Screenshot grounding data:
»»
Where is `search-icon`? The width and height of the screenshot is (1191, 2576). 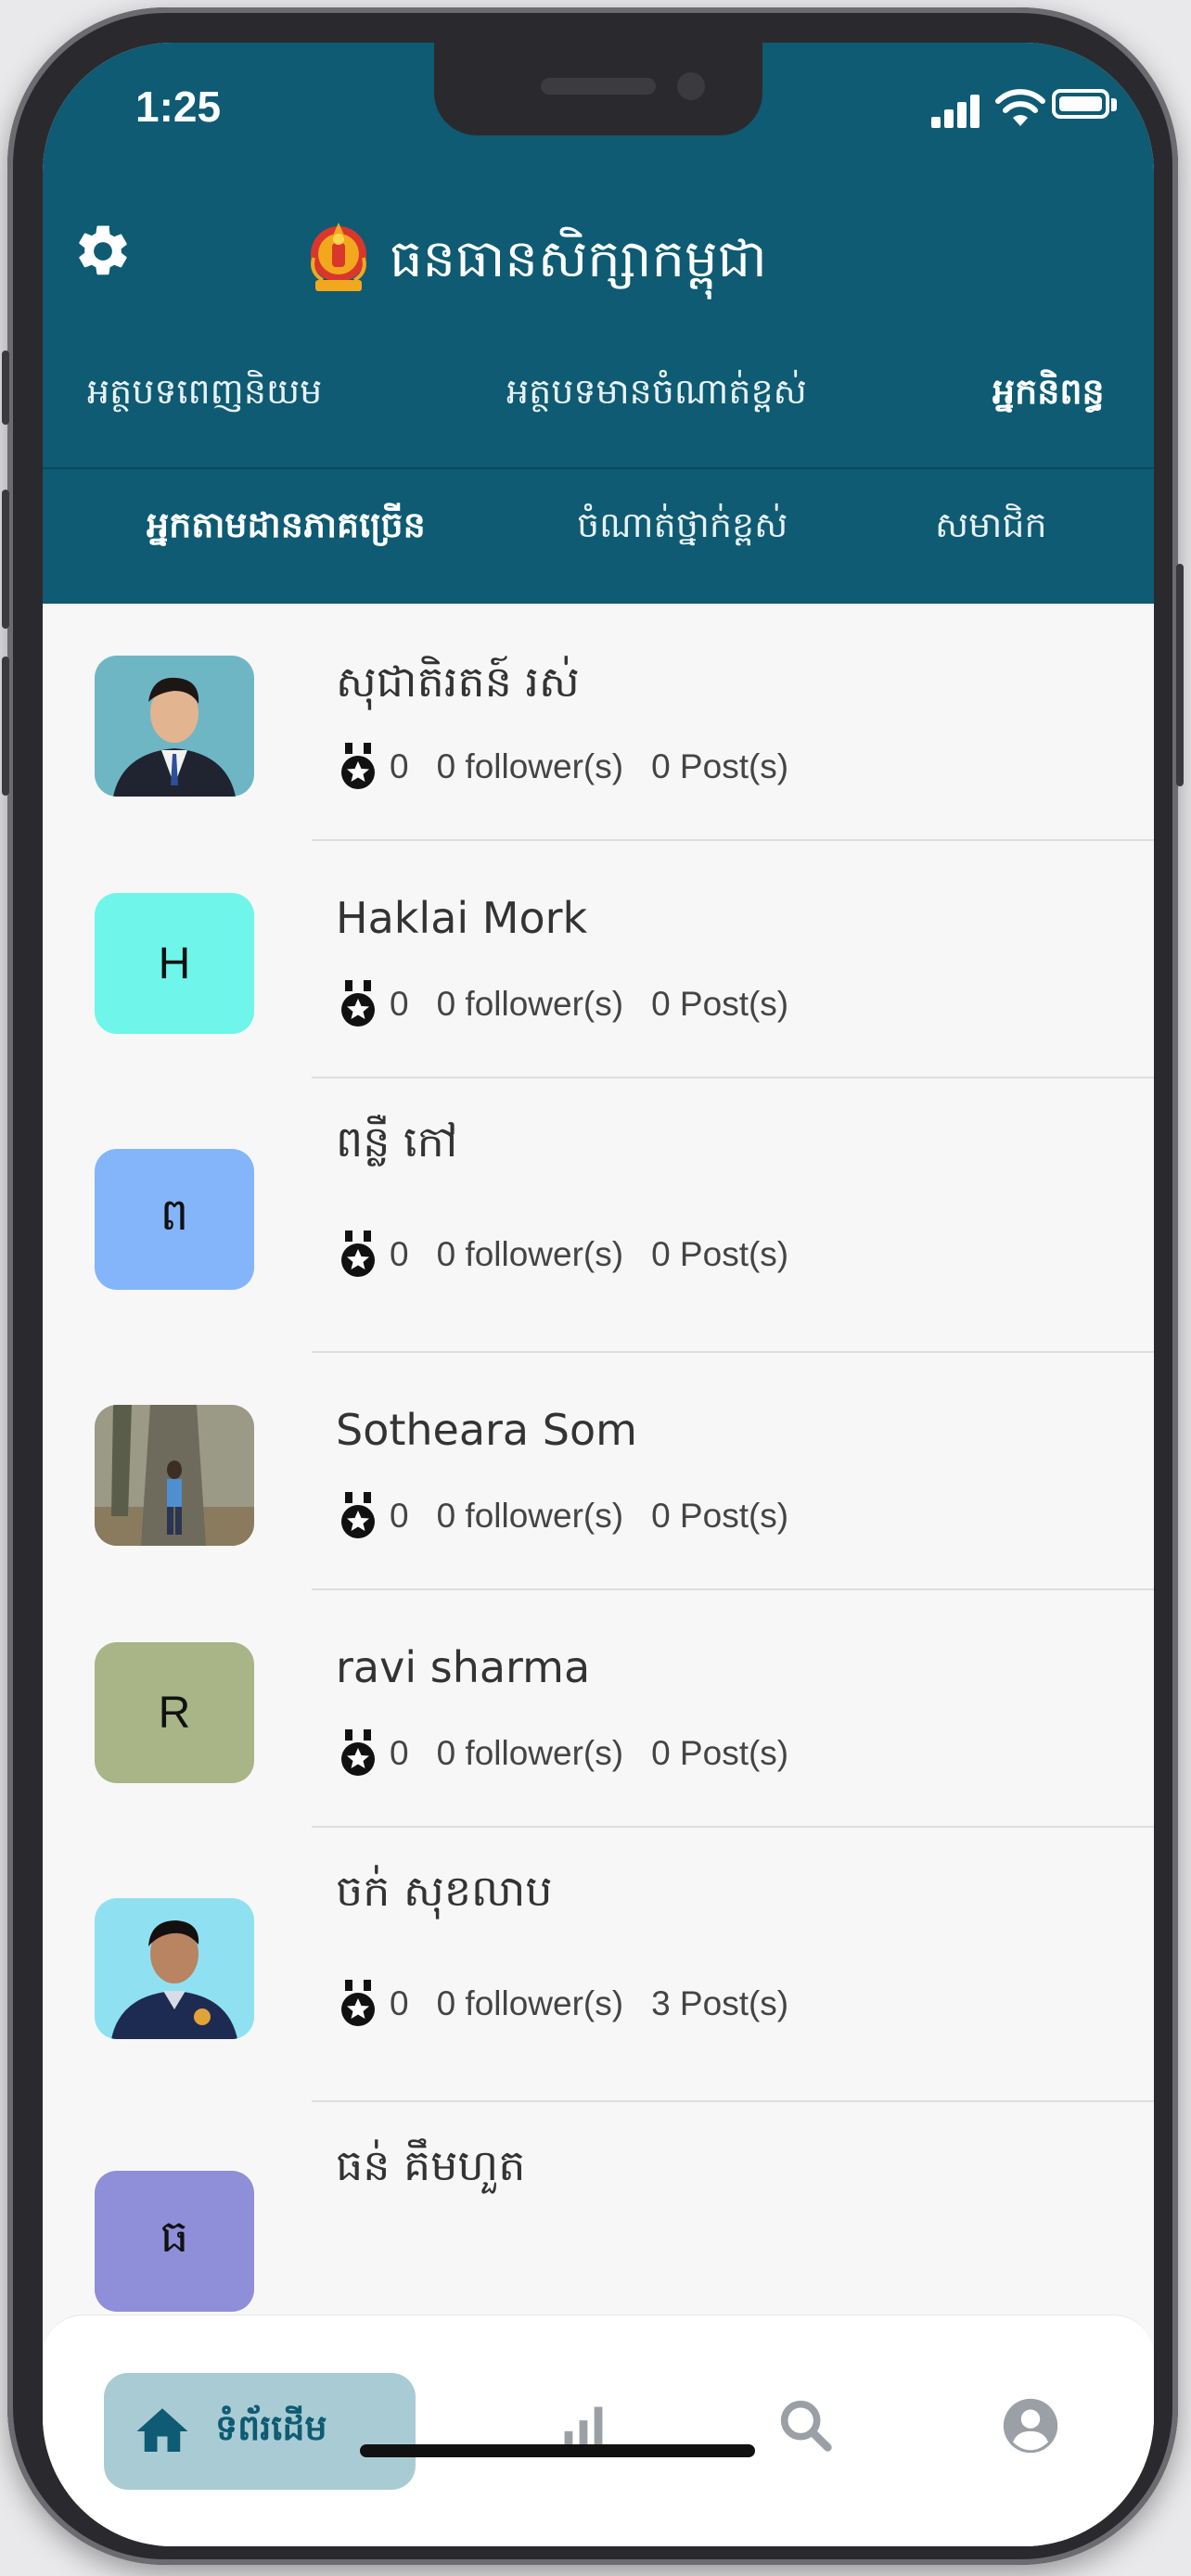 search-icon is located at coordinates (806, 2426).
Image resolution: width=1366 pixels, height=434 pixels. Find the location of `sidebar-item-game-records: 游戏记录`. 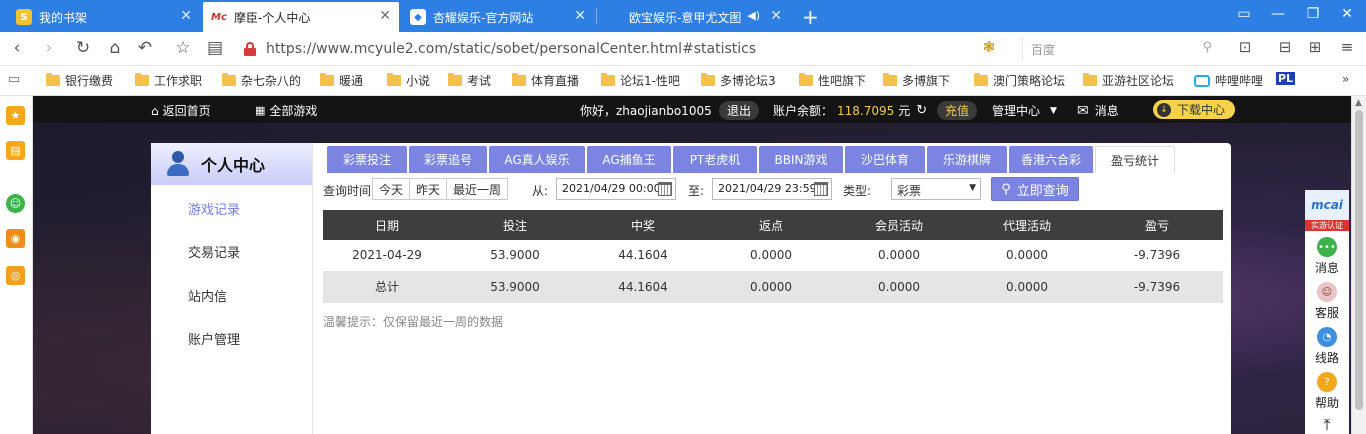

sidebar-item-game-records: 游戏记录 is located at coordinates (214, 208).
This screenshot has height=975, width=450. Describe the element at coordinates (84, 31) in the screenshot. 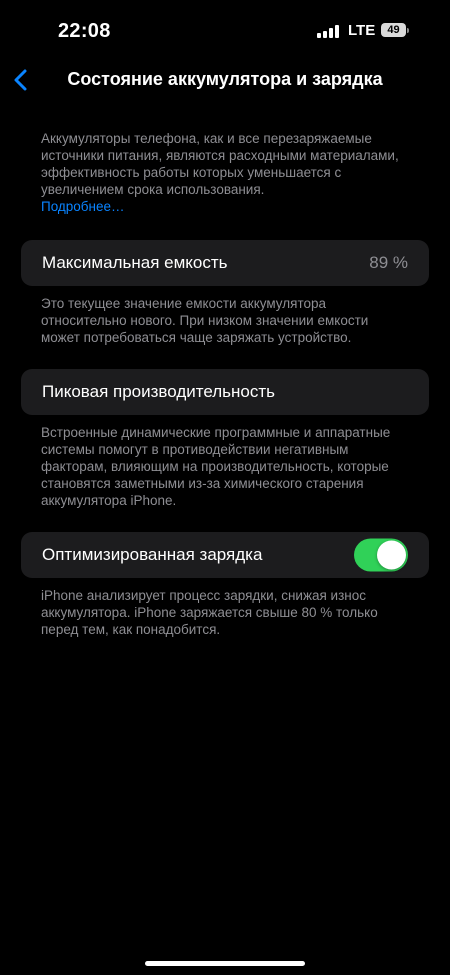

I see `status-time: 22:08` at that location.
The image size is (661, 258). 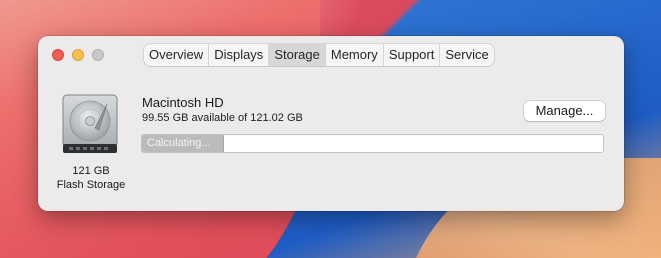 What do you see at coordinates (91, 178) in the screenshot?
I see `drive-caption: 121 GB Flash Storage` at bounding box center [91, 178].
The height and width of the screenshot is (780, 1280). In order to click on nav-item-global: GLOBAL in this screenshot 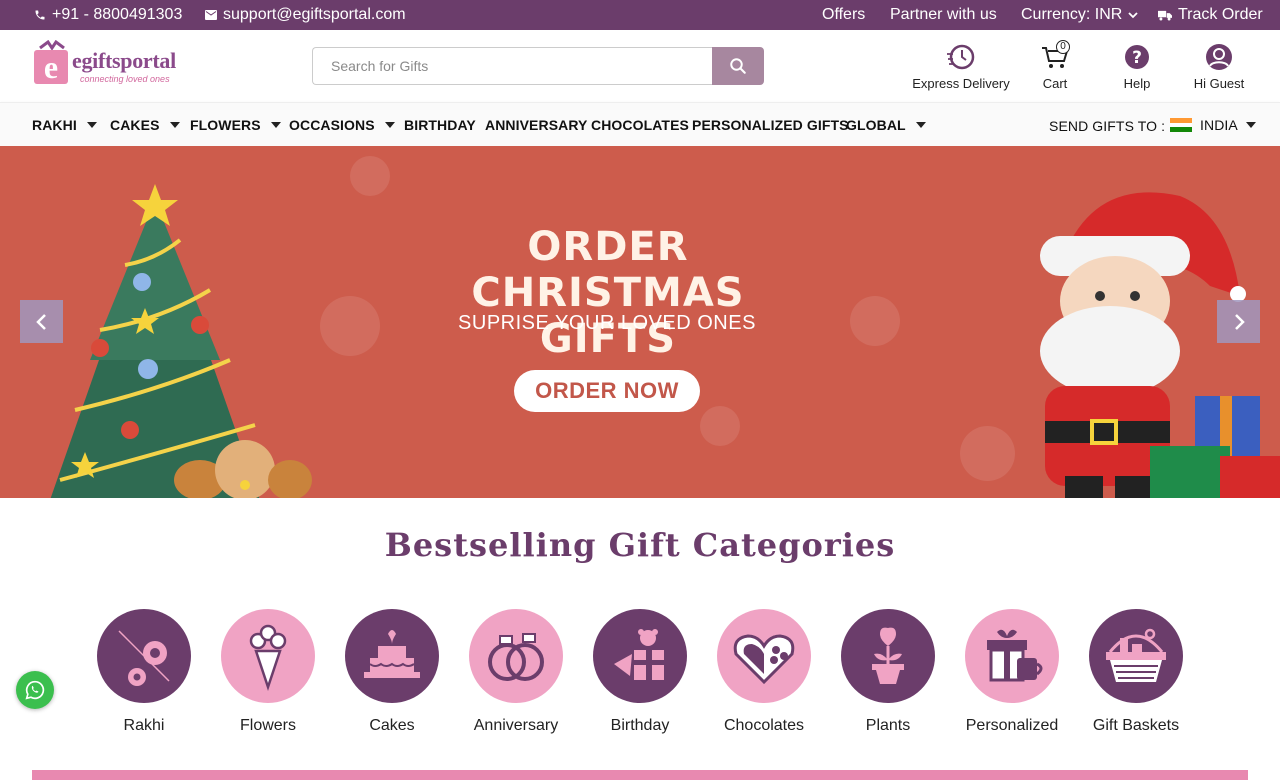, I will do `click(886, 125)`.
««
Aim of the task - Turn everything in the listing from the line containing "This screenshot has" down to the line containing "at that location." into a numbered list, skipping blank lines. Leave out the pictures.

Problem solution -
1. This screenshot has height=975, width=450. Describe the element at coordinates (84, 31) in the screenshot. 
2. I see `status-time: 22:08` at that location.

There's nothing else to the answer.